Keyi Cui

Dear Reader,

I find myself again thinking and therefore writing about my Catholic, conservative upbringing in Westchester, New York. My house was in Croton-On-Hudson, a town wholly different from Croton Harmon (they were not on the Hudson River), and my grammar school, Saint Augustine’s, was located in Ossining-On-Hudson — again, wholly different from Ossining in the same way.

My humble house stood in a woodland suburbia, eight minutes from the bridge that connected Croton Harmon and Ossining-on-Hudson. St. Augustine’s was the first property visible from the bridge, and to this day the school is perched over the river. The sight from the bridge as the morning’s first light illuminated the building was one of the first beautiful things I ever saw.

My mother and stepfather — religious, Catholic and proud — were giddy to make the obvious comment: “Isn’t God’s creation beautiful?”

Their rhetorical question, however, did not pierce my mind; I became irreligious at a young age, and maintained that atheism coupled with an increasingly outward aggression towards Catholicism throughout my formidable years.

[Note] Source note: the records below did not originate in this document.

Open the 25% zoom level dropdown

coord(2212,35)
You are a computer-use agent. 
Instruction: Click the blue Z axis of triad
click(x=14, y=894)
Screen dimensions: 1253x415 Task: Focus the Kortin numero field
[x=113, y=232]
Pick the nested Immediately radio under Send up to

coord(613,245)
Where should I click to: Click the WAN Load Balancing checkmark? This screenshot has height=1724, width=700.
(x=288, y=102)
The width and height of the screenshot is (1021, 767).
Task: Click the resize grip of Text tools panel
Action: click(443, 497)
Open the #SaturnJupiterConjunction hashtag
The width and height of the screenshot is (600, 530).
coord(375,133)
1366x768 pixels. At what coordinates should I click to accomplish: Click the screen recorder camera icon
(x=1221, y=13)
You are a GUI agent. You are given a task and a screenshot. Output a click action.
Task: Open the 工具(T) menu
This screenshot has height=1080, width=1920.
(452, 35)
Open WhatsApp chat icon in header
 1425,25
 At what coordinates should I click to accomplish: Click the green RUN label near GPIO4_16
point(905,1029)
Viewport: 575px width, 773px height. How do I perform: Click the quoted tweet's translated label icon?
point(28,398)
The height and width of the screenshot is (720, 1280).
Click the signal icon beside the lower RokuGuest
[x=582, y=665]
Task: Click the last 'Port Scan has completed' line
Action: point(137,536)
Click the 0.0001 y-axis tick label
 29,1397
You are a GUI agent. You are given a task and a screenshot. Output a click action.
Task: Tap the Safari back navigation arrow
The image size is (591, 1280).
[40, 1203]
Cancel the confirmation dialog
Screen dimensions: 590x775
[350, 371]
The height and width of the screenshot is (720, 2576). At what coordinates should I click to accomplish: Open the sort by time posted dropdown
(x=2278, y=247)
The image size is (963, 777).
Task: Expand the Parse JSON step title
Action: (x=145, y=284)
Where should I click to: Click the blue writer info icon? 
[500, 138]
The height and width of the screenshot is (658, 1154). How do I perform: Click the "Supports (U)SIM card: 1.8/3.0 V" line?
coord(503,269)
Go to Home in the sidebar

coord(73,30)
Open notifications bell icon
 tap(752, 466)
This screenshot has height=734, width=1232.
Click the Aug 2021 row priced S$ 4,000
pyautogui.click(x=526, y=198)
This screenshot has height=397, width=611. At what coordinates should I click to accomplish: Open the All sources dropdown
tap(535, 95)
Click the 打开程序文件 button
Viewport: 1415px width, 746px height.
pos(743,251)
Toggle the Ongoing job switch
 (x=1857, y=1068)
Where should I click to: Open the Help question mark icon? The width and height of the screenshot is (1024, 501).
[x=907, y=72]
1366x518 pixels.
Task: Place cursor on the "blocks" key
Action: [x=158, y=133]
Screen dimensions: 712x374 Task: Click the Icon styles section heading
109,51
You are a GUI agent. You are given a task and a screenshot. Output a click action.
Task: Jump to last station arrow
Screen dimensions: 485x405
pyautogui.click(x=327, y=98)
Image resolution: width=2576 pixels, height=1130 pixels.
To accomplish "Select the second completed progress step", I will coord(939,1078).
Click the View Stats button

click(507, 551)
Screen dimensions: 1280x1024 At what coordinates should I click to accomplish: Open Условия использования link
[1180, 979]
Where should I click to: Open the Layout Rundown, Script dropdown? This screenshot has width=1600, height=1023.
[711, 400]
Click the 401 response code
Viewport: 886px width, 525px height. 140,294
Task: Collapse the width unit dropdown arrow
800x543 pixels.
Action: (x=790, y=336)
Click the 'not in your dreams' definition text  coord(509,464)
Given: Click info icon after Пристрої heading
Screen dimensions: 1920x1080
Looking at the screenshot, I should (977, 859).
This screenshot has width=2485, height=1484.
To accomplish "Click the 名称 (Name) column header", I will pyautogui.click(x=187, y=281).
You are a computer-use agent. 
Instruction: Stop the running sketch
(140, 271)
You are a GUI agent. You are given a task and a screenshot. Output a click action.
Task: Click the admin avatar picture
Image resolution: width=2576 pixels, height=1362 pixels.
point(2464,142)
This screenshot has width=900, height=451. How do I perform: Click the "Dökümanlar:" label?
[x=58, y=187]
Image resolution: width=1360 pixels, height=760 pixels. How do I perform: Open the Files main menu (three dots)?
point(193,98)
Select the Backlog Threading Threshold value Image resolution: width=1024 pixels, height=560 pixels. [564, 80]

It’s been five years since I lived on the Hudson River and seven years since I went to a church service that wasn’t celebrating Jesus’ birth or resurrection. Hell, I’ve since been to temple more than church, thanks to my friends’ bar and bat mitzvahs. To my parents’ credit, I did spend those irreligious years in an all-boys Catholic school, but my time was generally spent antagonizing religious teachers and falling asleep during prayer services.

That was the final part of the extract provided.